* Dataset entries:
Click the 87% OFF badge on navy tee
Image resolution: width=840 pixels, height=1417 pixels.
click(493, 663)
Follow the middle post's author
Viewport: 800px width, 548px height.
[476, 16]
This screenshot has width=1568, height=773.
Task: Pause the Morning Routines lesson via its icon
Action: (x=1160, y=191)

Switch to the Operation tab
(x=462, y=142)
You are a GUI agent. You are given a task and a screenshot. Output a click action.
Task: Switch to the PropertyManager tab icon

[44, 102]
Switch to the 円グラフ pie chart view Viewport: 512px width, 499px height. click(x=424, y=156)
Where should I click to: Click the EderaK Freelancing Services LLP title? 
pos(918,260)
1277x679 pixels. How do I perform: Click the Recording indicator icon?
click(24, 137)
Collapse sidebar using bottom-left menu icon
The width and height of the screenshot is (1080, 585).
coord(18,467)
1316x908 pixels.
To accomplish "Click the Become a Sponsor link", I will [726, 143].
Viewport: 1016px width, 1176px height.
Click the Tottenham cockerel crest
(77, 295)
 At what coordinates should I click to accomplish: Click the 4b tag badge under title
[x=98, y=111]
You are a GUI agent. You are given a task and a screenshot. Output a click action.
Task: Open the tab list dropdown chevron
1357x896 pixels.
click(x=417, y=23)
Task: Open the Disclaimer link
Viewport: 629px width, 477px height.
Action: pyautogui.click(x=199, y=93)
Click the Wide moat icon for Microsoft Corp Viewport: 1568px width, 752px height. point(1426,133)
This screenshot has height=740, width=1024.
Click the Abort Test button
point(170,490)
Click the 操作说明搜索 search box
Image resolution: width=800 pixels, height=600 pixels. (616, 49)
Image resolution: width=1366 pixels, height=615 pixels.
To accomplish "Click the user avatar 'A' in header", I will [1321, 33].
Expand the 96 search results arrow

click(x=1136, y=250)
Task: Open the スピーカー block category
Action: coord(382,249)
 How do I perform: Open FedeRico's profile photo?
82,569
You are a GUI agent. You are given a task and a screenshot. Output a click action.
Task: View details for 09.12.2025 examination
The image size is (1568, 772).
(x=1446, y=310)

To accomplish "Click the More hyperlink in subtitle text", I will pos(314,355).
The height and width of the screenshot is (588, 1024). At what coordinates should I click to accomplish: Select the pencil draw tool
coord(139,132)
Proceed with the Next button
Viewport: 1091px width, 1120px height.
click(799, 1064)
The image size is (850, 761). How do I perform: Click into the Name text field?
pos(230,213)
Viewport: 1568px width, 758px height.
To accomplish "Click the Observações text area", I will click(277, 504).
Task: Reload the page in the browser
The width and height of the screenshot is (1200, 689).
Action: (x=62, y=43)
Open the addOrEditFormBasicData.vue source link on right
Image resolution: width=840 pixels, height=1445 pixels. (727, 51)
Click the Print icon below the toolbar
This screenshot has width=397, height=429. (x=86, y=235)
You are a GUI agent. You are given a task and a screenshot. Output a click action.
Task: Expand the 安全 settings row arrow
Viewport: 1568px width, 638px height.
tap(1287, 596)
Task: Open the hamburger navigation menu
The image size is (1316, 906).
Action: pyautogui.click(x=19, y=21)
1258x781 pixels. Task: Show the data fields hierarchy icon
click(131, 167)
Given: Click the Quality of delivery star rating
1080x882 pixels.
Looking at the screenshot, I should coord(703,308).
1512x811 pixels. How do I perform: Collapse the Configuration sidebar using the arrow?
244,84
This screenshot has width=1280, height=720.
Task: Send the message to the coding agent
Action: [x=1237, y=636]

* Your instructions:
Please copy all of the data above line for line, with no changes.

* Result for this task:
Click the 87% OFF badge on navy tee
Image resolution: width=840 pixels, height=1417 pixels.
click(493, 663)
Follow the middle post's author
Viewport: 800px width, 548px height.
[476, 16]
This screenshot has width=1568, height=773.
Task: Pause the Morning Routines lesson via its icon
Action: (x=1160, y=191)

Switch to the Operation tab
(x=462, y=142)
You are a GUI agent. You are given a task and a screenshot. Output a click action.
Task: Switch to the PropertyManager tab icon

[44, 102]
Switch to the 円グラフ pie chart view Viewport: 512px width, 499px height. click(x=424, y=156)
Where should I click to: Click the EderaK Freelancing Services LLP title? 
pos(918,260)
1277x679 pixels. How do I perform: Click the Recording indicator icon?
click(24, 137)
Collapse sidebar using bottom-left menu icon
The width and height of the screenshot is (1080, 585).
coord(18,467)
1316x908 pixels.
To accomplish "Click the Become a Sponsor link", I will [726, 143].
Viewport: 1016px width, 1176px height.
Click the Tottenham cockerel crest
(77, 295)
 At what coordinates should I click to accomplish: Click the 4b tag badge under title
[x=98, y=111]
You are a GUI agent. You are given a task and a screenshot. Output a click action.
Task: Open the tab list dropdown chevron
1357x896 pixels.
click(x=417, y=23)
Task: Open the Disclaimer link
Viewport: 629px width, 477px height.
Action: pyautogui.click(x=199, y=93)
Click the Wide moat icon for Microsoft Corp Viewport: 1568px width, 752px height. point(1426,133)
This screenshot has height=740, width=1024.
Click the Abort Test button
point(170,490)
Click the 操作说明搜索 search box
Image resolution: width=800 pixels, height=600 pixels. (616, 49)
Image resolution: width=1366 pixels, height=615 pixels.
To accomplish "Click the user avatar 'A' in header", I will [1321, 33].
Expand the 96 search results arrow

click(x=1136, y=250)
Task: Open the スピーカー block category
Action: coord(382,249)
 How do I perform: Open FedeRico's profile photo?
82,569
You are a GUI agent. You are given a task and a screenshot. Output a click action.
Task: View details for 09.12.2025 examination
The image size is (1568, 772).
(x=1446, y=310)

To accomplish "Click the More hyperlink in subtitle text", I will pos(314,355).
The height and width of the screenshot is (588, 1024). At what coordinates should I click to accomplish: Select the pencil draw tool
coord(139,132)
Proceed with the Next button
Viewport: 1091px width, 1120px height.
click(799, 1064)
The image size is (850, 761). How do I perform: Click into the Name text field?
pos(230,213)
Viewport: 1568px width, 758px height.
To accomplish "Click the Observações text area", I will click(277, 504).
Task: Reload the page in the browser
The width and height of the screenshot is (1200, 689).
Action: (x=62, y=43)
Open the addOrEditFormBasicData.vue source link on right
Image resolution: width=840 pixels, height=1445 pixels. (727, 51)
Click the Print icon below the toolbar
This screenshot has width=397, height=429. (x=86, y=235)
You are a GUI agent. You are given a task and a screenshot. Output a click action.
Task: Expand the 安全 settings row arrow
Viewport: 1568px width, 638px height.
tap(1287, 596)
Task: Open the hamburger navigation menu
The image size is (1316, 906).
Action: pyautogui.click(x=19, y=21)
1258x781 pixels. Task: Show the data fields hierarchy icon
click(131, 167)
Given: Click the Quality of delivery star rating
1080x882 pixels.
Looking at the screenshot, I should coord(703,308).
1512x811 pixels. How do I perform: Collapse the Configuration sidebar using the arrow?
244,84
This screenshot has width=1280, height=720.
Task: Send the message to the coding agent
Action: [x=1237, y=636]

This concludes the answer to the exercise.